§ **TEXT PROVIDED**:
# # #

This is unbelieveable! Creative WILL loose so much customers and money because of this.
Anyone remember NVIDIA and unlocking shaders? They are smart company! People unlocked shaders and loved NVIDIA cards for that! NV didn't sued RivaTuner's author. They changed their way of disabling shaders and no one complained, everyone were satisfied with what they had before, even if they couldn't have it with newer GPUs.
I won't discuss who is right and who is not, because there is allmost nothing else to say, but i'll have to say that, as a proffesional overclocker and amatuer modder, i'm 100% by daniel_k's side!
Stupid move, creative, stupid...


----------



## HousERaT (Jun 9, 2008)

My last sound card was a Creative.  It will be my last Creative sound card.  They're officially on my BOYCOTT list.


----------



## imperialreign (Jun 9, 2008)

seeing as how this thread has brought a lot of users out of the woodworks -

I just have one question for everyone that has decided that this incident is the last straw . . . what if, per chance, this little message to dan_k from "Creative" does turn out to be a hoax?

I'm only mentioning based on the fact that over the last couple of months, since the first incident with the dan_k drivers hit the i-net, Creative seems to have been making changes here and there back in the right direction . . . considering the fallout of the last incident, there's a good possiblity they might be trying to clean up their PR - for how long they'll stick with it is questionable - but what if they are trying to turn around and that message was just a hoax?


----------



## allen337 (Jun 9, 2008)

If it was a hoax you bet your ass someone over at the creative forums would say so after all this bad pr. Ive been on 5 different forums and all are done with creative, think they would clear the air if its a hoax.  ALLEN


----------



## imperialreign (Jun 9, 2008)

# # #

§ **MATERIAL PROVIDED**:

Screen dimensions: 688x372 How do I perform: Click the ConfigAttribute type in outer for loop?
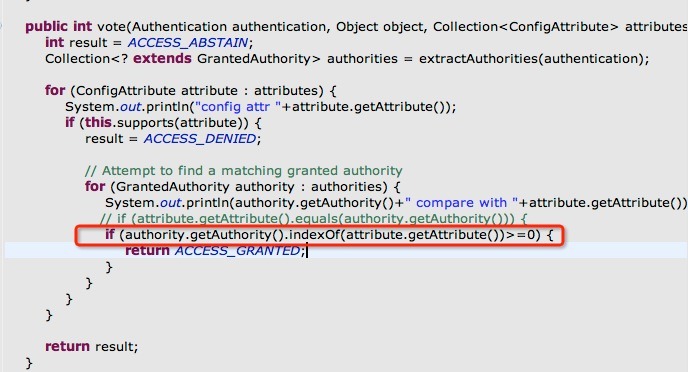click(x=125, y=91)
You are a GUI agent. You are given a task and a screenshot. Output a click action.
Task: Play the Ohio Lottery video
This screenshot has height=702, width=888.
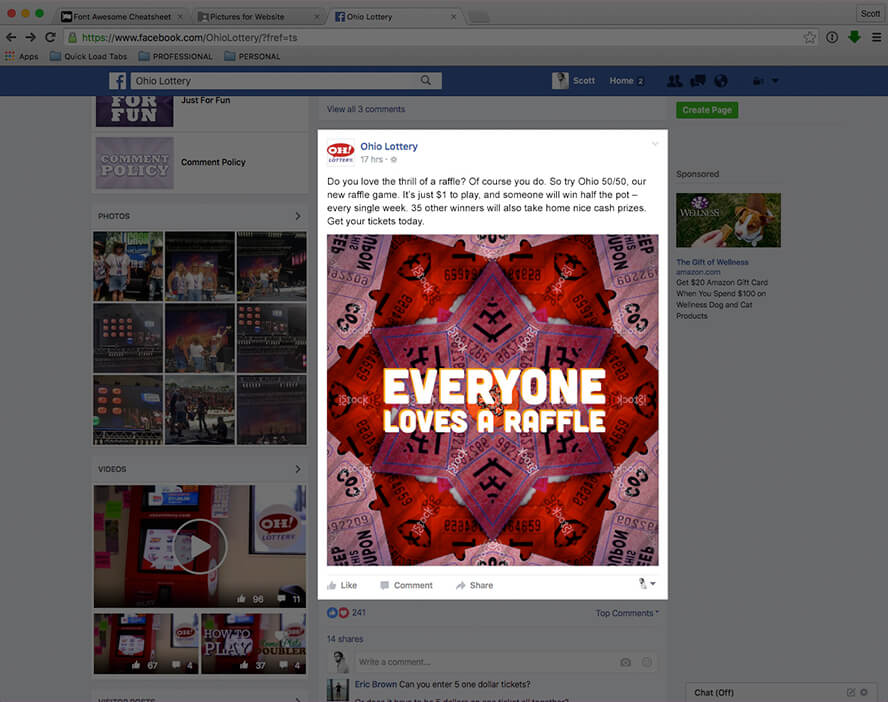(200, 546)
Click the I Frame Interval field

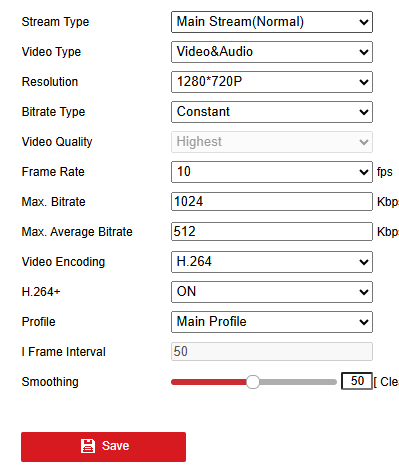tap(272, 351)
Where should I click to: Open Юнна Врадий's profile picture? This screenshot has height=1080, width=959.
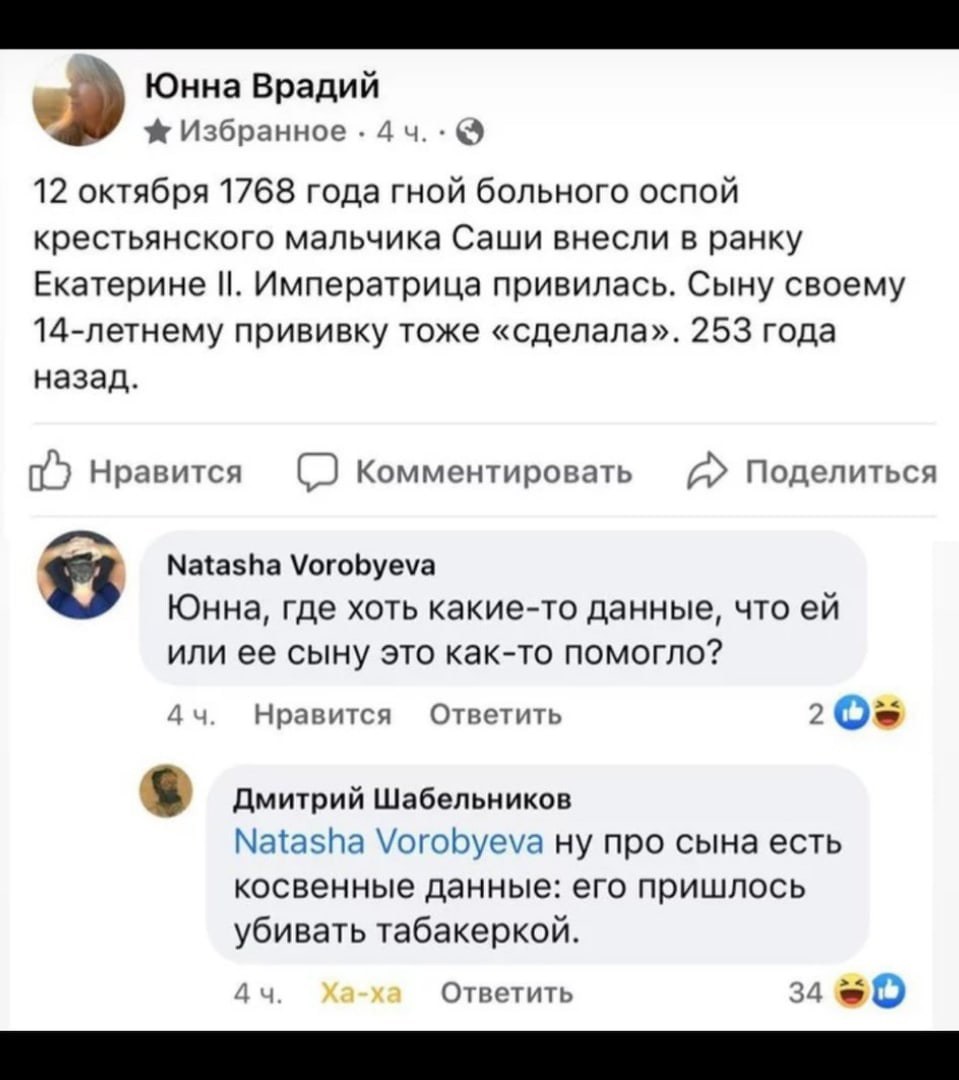click(81, 100)
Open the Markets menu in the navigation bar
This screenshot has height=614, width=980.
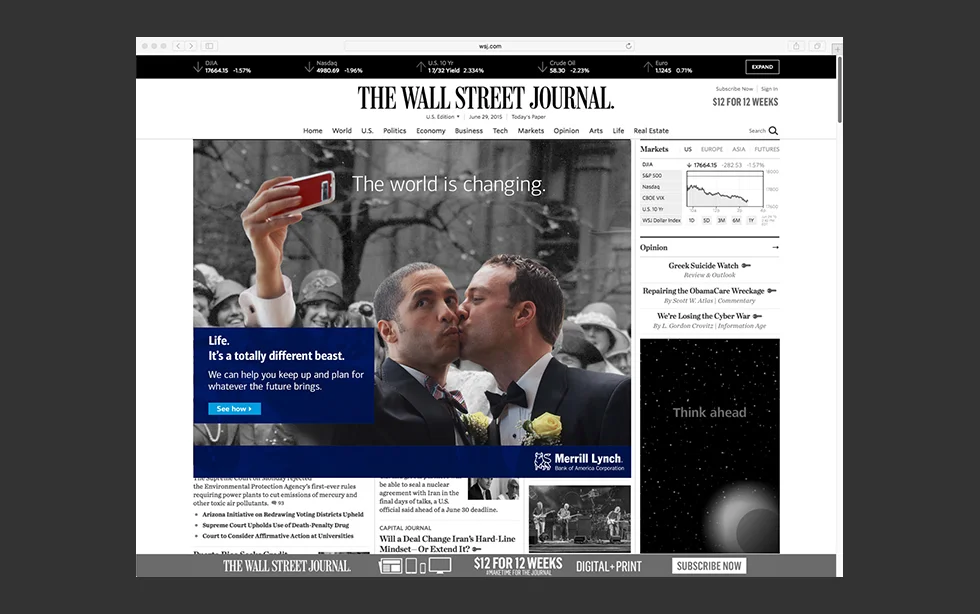click(x=530, y=131)
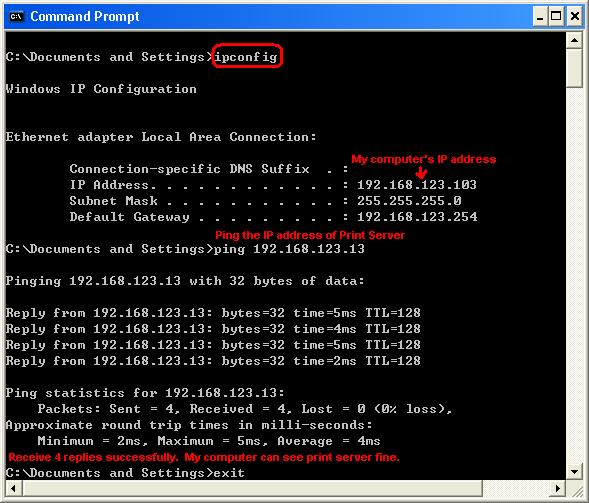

# # #

§ **EXERCISE INSTRUCTIONS**: Copy the stretch of the forum thread about Creative from "I'm only mentioning" through "allen337 (Jun 9, 2008)" above, word for word.

§ **RESPONSE**:
I'm only mentioning based on the fact that over the last couple of months, since the first incident with the dan_k drivers hit the i-net, Creative seems to have been making changes here and there back in the right direction . . . considering the fallout of the last incident, there's a good possiblity they might be trying to clean up their PR - for how long they'll stick with it is questionable - but what if they are trying to turn around and that message was just a hoax?


----------



## allen337 (Jun 9, 2008)